La taxe sur le carburant des voitures devrait diminuer à mesure que les conducteurs passeront aux véhicules électriques
Bien que Khan ait soutenu en principe la tarification routière, l’annonce de la semaine dernière contenait toujours la mise en garde familière selon laquelle la technologie permettant de faire fonctionner un programme à l’échelle de Londres ne serait prête que quelque temps plus tard dans la décennie.
La ville est potentiellement le canari dans la mine de charbon pour le reste du Royaume-Uni. La congestion a augmenté et Londres doit lutter contre la pollution atmosphérique généralisée et atteindre des objectifs environnementaux ambitieux, avec l’ambition de réduire l’utilisation de la voiture de plus d’un quart. Mais il y a aussi une crise de financement imminente après Covid, avec des milliards de dollars de revenus perdus dans les transports et le gouvernement peu disposé à aider pleinement le maire.
Pourquoi la tarification routière est-elle susceptible de se produire, comment cela pourrait-il fonctionner et quels sont les obstacles potentiels ?
Les finances
Les routes, contrairement à la plupart des services publics, sont essentiellement sans compteur, la façon dont elles sont payées ne reflétant pas quand et où elles sont utilisées.
Au lieu de cela, le Trésor perçoit l’argent des automobilistes via la taxe sur le carburant et les droits d’accise sur les véhicules.
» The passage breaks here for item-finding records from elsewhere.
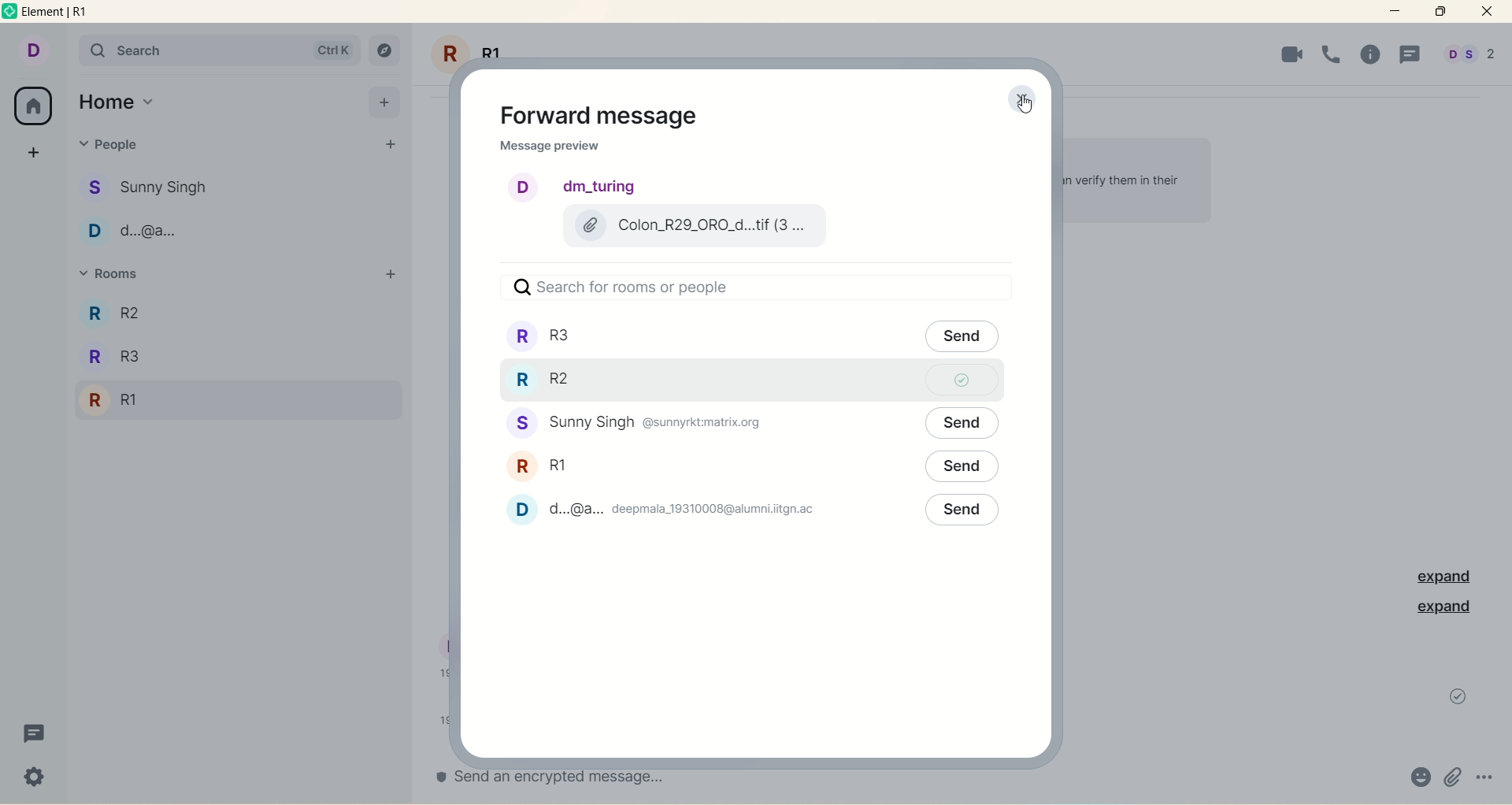  What do you see at coordinates (1287, 55) in the screenshot?
I see `video call` at bounding box center [1287, 55].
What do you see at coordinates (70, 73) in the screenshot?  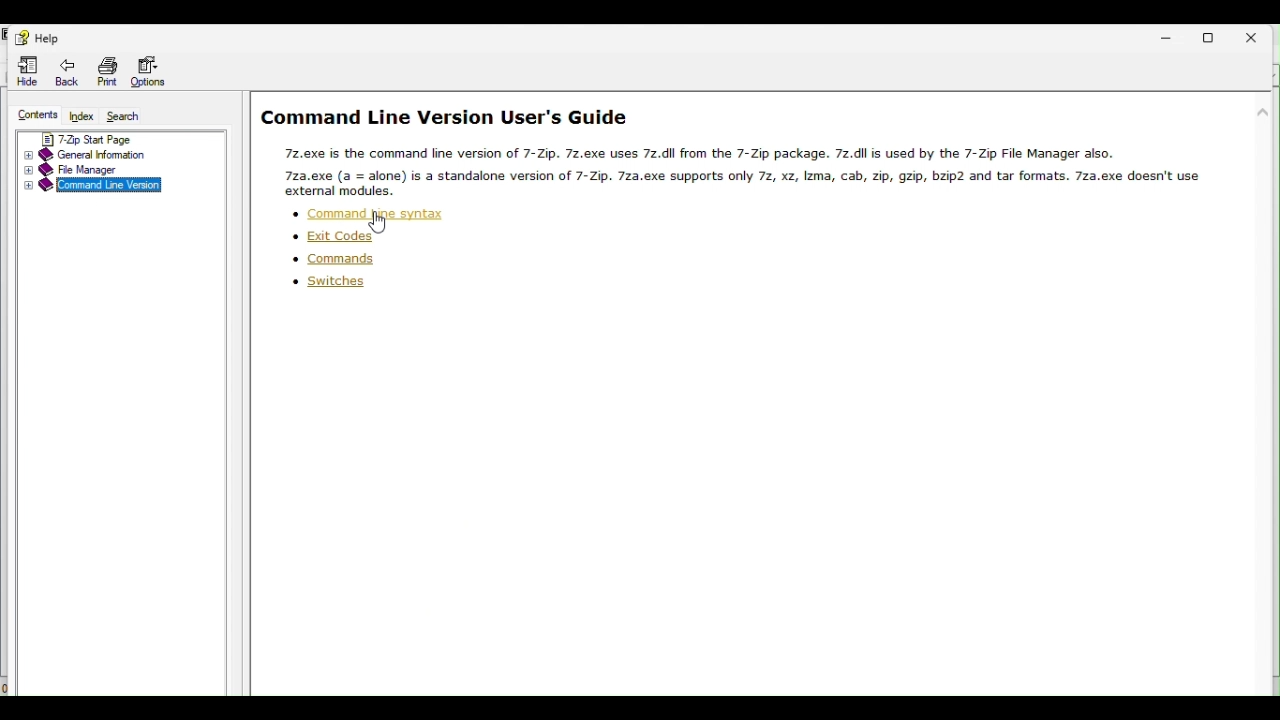 I see `Back ` at bounding box center [70, 73].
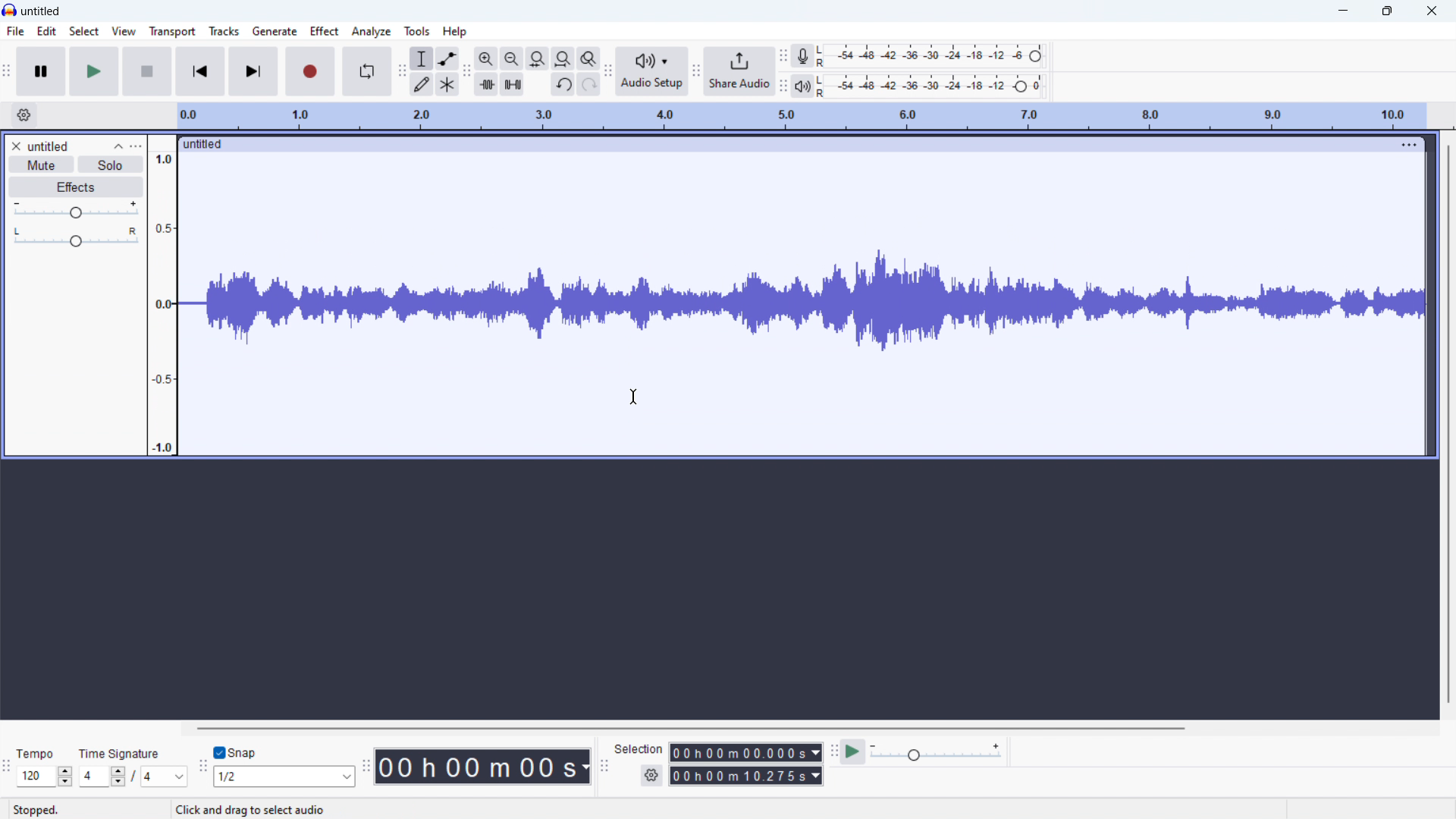 The image size is (1456, 819). Describe the element at coordinates (285, 777) in the screenshot. I see `set snapping` at that location.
La taxe sur le carburant est un outil contondant qui facture les automobilistes en fonction de la quantité de carburant qu’ils conduisent et de l’efficacité de leur véhicule. L’augmenter est devenu politiquement toxique – les chanceliers conservateurs ont gelé la taxe de 57,9 pence le litre pendant une décennie – mais le plus gros problème à plus long terme est le passage aux voitures électriques. Cela met les revenus des taxes sur le carburant, environ 28 milliards de livres sterling par an avant la pandémie, sur leur propre chemin vers zéro net.
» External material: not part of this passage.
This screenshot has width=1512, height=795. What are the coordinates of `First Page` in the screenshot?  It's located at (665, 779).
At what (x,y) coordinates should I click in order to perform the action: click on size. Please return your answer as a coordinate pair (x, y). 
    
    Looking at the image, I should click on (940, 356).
Les chanceliers conservateurs ont gelé les taxes sur le carburant pendant une décennie à 57,9 pence par litre. Photographie : Geoffrey Swaine/Rex/Shutterstock
Les droits d’accise sur les véhicules, d’une valeur d’environ 6 milliards de livres sterling par an, ne sont actuellement pas non plus payés par les propriétaires de voitures électriques, qui sont également exemptés des embouteillages de Londres ou des redevances sur la qualité de l’air. Cela est considéré comme un compromis acceptable pour le prix d’achat élevé des voitures électriques pour les premiers utilisateurs, mais les propriétaires de voitures conduisant « gratuitement » pourraient bientôt sembler politiquement délicats, et à long terme, de nouveaux financements, tels que la tarification routière, semblent inévitables. .
La logistique
Dans le monde entier, les systèmes de tarification routière de base vont actuellement des péages pour les ponts, les tunnels ou les tronçons d’autoroute au type de zone de congestion que Londres possède déjà, reposant souvent sur des caméras de reconnaissance de plaques d’immatriculation, des transpondeurs ou d’autres capteurs.
Singapour est sans doute la plus proche d’un système complet de tarification routière, les automobilistes étant facturés automatiquement pour les trajets calculés via des unités embarquées déclenchées lorsqu’ils passent une série de portiques. Le système a été mis en place pour la première fois avant le millénaire.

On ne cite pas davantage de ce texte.